- What to produce:
Your response should be every line from the entries that includes the string "label".

- Data excerpts:
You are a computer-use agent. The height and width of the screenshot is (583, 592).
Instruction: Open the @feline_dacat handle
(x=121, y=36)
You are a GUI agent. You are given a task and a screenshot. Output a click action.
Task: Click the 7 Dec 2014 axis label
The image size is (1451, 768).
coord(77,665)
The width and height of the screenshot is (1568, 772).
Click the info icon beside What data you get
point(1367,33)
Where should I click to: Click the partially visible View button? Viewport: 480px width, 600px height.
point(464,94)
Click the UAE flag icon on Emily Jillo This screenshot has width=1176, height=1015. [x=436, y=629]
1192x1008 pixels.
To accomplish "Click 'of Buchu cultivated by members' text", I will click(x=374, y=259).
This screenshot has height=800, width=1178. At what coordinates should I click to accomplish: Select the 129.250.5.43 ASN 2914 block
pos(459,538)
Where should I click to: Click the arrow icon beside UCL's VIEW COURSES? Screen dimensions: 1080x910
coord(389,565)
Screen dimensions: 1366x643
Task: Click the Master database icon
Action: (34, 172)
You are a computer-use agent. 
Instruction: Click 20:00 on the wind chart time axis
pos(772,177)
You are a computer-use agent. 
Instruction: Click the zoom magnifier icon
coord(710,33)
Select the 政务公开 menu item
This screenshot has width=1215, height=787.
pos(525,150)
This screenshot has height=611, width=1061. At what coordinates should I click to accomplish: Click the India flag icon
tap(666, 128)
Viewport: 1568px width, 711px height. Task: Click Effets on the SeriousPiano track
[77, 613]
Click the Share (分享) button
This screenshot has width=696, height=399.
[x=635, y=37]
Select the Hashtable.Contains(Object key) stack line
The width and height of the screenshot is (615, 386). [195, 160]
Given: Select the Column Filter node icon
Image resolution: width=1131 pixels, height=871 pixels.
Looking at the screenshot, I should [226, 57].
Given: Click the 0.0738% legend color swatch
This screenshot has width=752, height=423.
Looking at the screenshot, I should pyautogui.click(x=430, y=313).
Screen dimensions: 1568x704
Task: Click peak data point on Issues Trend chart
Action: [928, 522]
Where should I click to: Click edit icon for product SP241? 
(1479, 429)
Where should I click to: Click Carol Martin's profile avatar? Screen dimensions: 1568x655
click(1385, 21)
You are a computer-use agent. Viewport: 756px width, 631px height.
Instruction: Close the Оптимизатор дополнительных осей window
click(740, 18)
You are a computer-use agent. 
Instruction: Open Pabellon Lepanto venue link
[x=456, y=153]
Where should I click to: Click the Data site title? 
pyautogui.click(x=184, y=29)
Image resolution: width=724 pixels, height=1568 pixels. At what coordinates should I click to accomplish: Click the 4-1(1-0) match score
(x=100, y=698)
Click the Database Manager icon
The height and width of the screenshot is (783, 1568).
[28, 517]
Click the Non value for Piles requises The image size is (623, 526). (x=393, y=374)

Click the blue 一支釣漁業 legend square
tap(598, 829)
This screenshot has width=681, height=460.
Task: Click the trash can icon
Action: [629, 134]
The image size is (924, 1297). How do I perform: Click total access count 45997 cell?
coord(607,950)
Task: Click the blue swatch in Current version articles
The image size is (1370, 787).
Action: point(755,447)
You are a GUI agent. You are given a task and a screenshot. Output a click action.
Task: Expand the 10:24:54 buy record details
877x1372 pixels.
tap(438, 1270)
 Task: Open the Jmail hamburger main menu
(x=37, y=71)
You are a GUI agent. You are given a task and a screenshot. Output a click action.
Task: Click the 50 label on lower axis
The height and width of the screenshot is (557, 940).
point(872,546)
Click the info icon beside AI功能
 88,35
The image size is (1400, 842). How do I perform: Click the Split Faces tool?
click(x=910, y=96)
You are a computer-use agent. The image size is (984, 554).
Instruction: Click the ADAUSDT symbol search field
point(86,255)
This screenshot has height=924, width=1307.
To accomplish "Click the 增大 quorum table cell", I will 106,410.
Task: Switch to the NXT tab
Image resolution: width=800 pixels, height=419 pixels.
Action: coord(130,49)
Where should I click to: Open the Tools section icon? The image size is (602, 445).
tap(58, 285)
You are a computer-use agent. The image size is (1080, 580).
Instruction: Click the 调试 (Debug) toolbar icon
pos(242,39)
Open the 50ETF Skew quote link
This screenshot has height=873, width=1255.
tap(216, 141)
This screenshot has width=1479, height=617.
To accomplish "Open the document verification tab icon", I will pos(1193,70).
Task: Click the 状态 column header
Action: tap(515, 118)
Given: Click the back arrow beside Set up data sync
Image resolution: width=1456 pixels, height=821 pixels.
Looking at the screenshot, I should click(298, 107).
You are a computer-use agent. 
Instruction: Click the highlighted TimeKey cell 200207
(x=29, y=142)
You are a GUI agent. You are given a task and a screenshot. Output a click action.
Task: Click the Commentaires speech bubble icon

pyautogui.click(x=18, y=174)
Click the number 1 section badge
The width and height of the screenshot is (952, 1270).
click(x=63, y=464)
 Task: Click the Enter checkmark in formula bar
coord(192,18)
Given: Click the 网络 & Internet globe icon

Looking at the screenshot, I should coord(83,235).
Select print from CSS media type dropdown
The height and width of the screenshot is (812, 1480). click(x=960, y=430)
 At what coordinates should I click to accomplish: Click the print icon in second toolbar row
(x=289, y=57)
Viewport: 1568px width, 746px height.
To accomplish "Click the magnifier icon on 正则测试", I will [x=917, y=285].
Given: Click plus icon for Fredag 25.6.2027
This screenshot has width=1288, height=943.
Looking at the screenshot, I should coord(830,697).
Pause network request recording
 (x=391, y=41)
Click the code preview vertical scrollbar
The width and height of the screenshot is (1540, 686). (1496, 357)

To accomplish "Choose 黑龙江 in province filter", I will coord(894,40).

- Result of this task:
Task: Click the 7 Dec 2014 axis label
Task: Click the 50 label on lower axis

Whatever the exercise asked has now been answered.